▶ Work instructions:
The lines below should be written out again in full, exactly as they are.

Items listed in a dataset:
'''

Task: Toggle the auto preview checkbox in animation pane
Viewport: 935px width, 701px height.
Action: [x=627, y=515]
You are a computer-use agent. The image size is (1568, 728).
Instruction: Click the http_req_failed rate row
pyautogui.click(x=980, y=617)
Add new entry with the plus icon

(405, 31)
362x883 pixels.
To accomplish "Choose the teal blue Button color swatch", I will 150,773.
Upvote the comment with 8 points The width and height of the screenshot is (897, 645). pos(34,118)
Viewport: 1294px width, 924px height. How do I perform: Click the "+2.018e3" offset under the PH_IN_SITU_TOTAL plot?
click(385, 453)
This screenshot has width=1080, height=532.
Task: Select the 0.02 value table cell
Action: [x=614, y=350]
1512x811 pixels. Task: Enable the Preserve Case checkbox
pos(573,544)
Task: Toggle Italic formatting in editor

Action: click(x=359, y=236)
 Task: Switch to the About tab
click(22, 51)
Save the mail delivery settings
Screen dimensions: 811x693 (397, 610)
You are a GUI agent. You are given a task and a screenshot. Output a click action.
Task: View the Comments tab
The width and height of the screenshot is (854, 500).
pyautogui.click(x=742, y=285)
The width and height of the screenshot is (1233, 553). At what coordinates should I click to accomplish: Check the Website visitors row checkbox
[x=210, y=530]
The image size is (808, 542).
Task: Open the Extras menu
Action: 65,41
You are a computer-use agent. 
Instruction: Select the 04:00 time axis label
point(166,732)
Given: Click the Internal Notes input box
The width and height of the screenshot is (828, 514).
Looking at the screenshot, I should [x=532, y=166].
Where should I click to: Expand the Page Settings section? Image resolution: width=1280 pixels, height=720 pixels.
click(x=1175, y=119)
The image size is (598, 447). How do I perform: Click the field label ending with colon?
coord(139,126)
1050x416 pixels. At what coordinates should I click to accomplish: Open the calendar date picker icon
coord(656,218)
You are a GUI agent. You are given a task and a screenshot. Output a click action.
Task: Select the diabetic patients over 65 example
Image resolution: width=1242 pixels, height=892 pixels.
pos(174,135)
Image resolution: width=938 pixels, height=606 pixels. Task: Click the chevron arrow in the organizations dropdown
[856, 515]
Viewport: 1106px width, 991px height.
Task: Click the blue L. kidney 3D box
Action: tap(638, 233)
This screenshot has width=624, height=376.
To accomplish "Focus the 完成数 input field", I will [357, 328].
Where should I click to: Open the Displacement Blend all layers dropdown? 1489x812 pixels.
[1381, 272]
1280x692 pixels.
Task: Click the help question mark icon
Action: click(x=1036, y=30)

'''

▶ Response:
Task: Toggle the auto preview checkbox in animation pane
Viewport: 935px width, 701px height.
Action: [x=627, y=515]
You are a computer-use agent. The image size is (1568, 728).
Instruction: Click the http_req_failed rate row
pyautogui.click(x=980, y=617)
Add new entry with the plus icon

(405, 31)
362x883 pixels.
To accomplish "Choose the teal blue Button color swatch", I will 150,773.
Upvote the comment with 8 points The width and height of the screenshot is (897, 645). pos(34,118)
Viewport: 1294px width, 924px height. How do I perform: Click the "+2.018e3" offset under the PH_IN_SITU_TOTAL plot?
click(385, 453)
This screenshot has width=1080, height=532.
Task: Select the 0.02 value table cell
Action: [x=614, y=350]
1512x811 pixels. Task: Enable the Preserve Case checkbox
pos(573,544)
Task: Toggle Italic formatting in editor

Action: click(x=359, y=236)
 Task: Switch to the About tab
click(22, 51)
Save the mail delivery settings
Screen dimensions: 811x693 (397, 610)
You are a GUI agent. You are given a task and a screenshot. Output a click action.
Task: View the Comments tab
The width and height of the screenshot is (854, 500).
pyautogui.click(x=742, y=285)
The width and height of the screenshot is (1233, 553). At what coordinates should I click to accomplish: Check the Website visitors row checkbox
[x=210, y=530]
The image size is (808, 542).
Task: Open the Extras menu
Action: 65,41
You are a computer-use agent. 
Instruction: Select the 04:00 time axis label
point(166,732)
Given: Click the Internal Notes input box
The width and height of the screenshot is (828, 514).
Looking at the screenshot, I should [x=532, y=166].
Where should I click to: Expand the Page Settings section? Image resolution: width=1280 pixels, height=720 pixels.
click(x=1175, y=119)
The image size is (598, 447). How do I perform: Click the field label ending with colon?
coord(139,126)
1050x416 pixels. At what coordinates should I click to accomplish: Open the calendar date picker icon
coord(656,218)
You are a GUI agent. You are given a task and a screenshot. Output a click action.
Task: Select the diabetic patients over 65 example
Image resolution: width=1242 pixels, height=892 pixels.
pos(174,135)
Image resolution: width=938 pixels, height=606 pixels. Task: Click the chevron arrow in the organizations dropdown
[856, 515]
Viewport: 1106px width, 991px height.
Task: Click the blue L. kidney 3D box
Action: tap(638, 233)
This screenshot has width=624, height=376.
To accomplish "Focus the 完成数 input field", I will [357, 328].
Where should I click to: Open the Displacement Blend all layers dropdown? 1489x812 pixels.
[1381, 272]
1280x692 pixels.
Task: Click the help question mark icon
Action: click(x=1036, y=30)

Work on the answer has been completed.